輕笑,寇樂兒將那縷斷發放了下來,雪白的刺眼。


    “若然,你聽著。我如今是棄婦身份,何德何能,讓你一介帝君為之動心。你有擔天下的責任。我不能拖了你的腿。你可懂?縱是三年以後,你來去自由,我依然不可能接受你的。我對你,隻有兄妹之情,好好的將我們的兄妹之情保持下去。有些東西,得到了反而不如得不到的好。我將我的好姐妹和兒子全托付給你了。希望你善待之。”寇樂兒說的輕鬆,聽在荊若然的心中,卻是墜了重重的鐵塊,讓荊若然無法唿吸。


    她拒絕他了,而且拒絕的這樣死。竟然一輩子都不給他任何的機會。


    “樂兒,為什麽要這樣?”數今天出乎意料的事情最多,而數這件事情自己最接受不了。荊若然的心滴著血。他執著寇樂兒的手,用力的握著,害怕下一秒就再也握不到了。


    “你與我本不是一路之人,而我也不再是當初那個寇樂兒了,我願意平平淡淡的生活。若然,你有你的生活,我不敢打擾。你有你的淑妃和可愛的楊妃,我更不能打擾,我占用了你的真情,我會良心不安的。請放手。”抽出自己的手,接過孩子,寇樂兒的眼淚依然流著,那樣的無助,自己無法左右自己的命運,更無法左右自己孩子的命運,生存就是如此,太難太難。


    “樂兒,我隻想問你一句話,你可有愛上過我?”這話,荊若然想了太久,他覺得應該在一個特別好的環境中問寇樂兒,隻是現在太過於無奈。


    “對不起。若然哥哥。”寇樂兒開門,懷中抱著孩子,出門而去。雙目中盡是眼淚,誰說她無情,隻是有些感情注定不能接受,如此的愛意,她不可受之。


    荊若然的心碎了一地。一句對不起,竟然讓他所有的夢想全之破碎。再也沒有迴複的可能。


    “阿彌陀佛。男女之事來去皆隨緣。請施主看開而行。紅塵之事,自有定數。不是你的,終究強求不來。

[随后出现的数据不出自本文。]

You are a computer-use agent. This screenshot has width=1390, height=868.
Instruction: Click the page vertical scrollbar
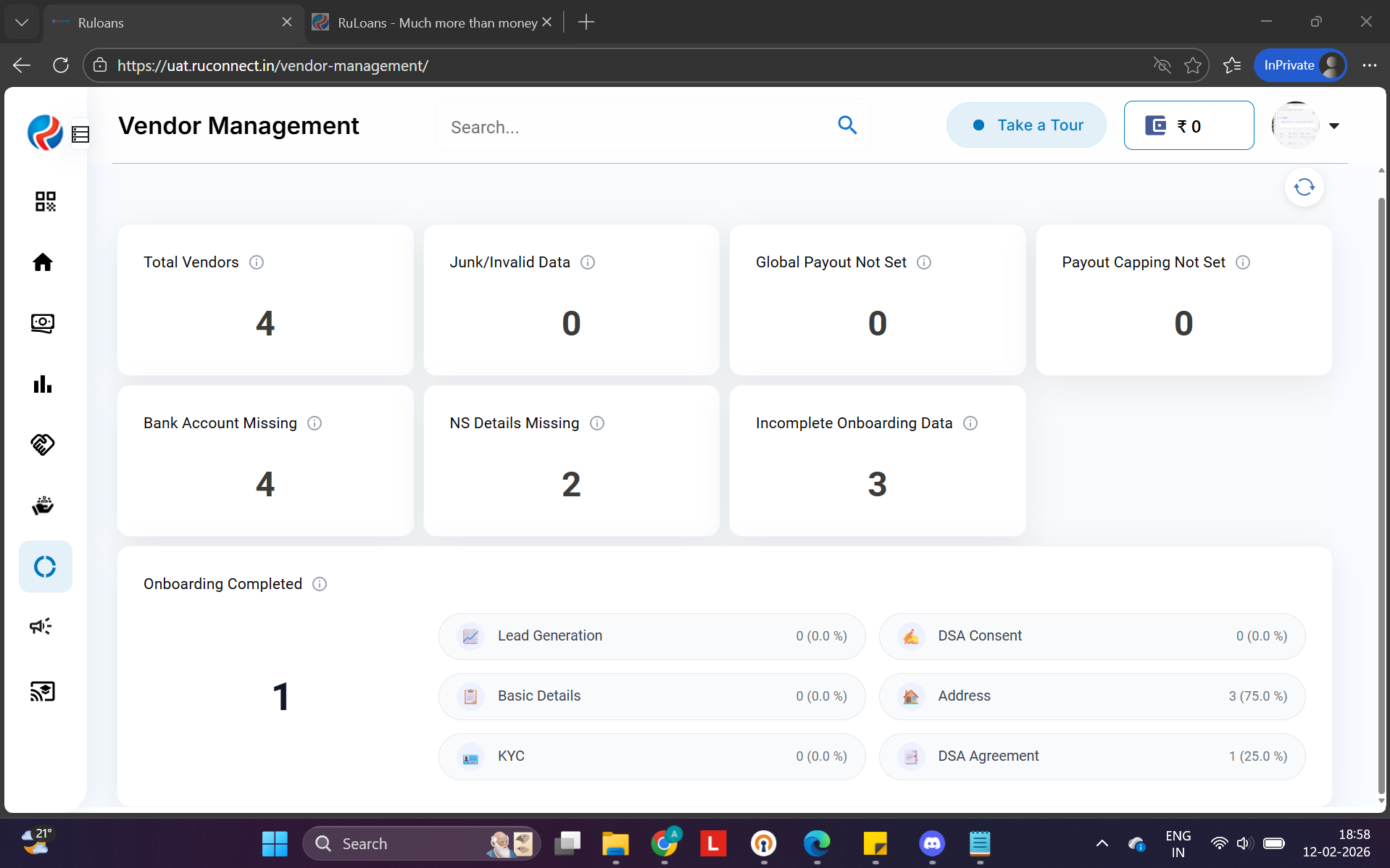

”靜心師太說的特別的輕鬆。但是她的心中卻特別的不是味道,自己的孩子傷心,天下間又有哪個母親不難過的。隻有靜心師太。她可以看得這麽開,因為,她非紅塵中人,俗事是打擾不了她的。話說。真的打擾不到她嗎?若是打擾不到,她又為何要來這個靜心庵呢?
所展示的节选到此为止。